The shop will also have hosiery in fishnet, stripes and lace from Oroblu, Levante and Gerbe, from $12 to $31.50.
“There’s a tendency for hosiery to be a dying breed, but we saw a lot of hosiery on the runways of Paris, Milan and New York,” Ruttenstein observed.
A combination of things inspired Bloomingdale’s to get into the act. A Vogue spread on the movie in December with photos by Annie Leibovitz caught the eye of Ruttenstein, and around the same time, 20th Century contacted Bloomingdale’s marketing department in search of a retail partner to tie into the movie and help promote it. That’s when the ball got rolling.

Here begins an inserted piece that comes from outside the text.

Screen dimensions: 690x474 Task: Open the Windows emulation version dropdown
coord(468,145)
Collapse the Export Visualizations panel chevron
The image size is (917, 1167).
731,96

“Every now and then a film comes along comes along that has big fashion impact,” he said. “The spirit of Moulin Rouge hovered over the Paris collections. This movie could be one of them.”
Bloomingdale’s next production will be inspired by Momma Mia, a show with Abba music coming to Broadway in October. It’s about a wedding on a Greek island in the Seventies.
“The clothes in the play don’t inspire anything, so we’ll create our own interpretations,” Ruttenstein added.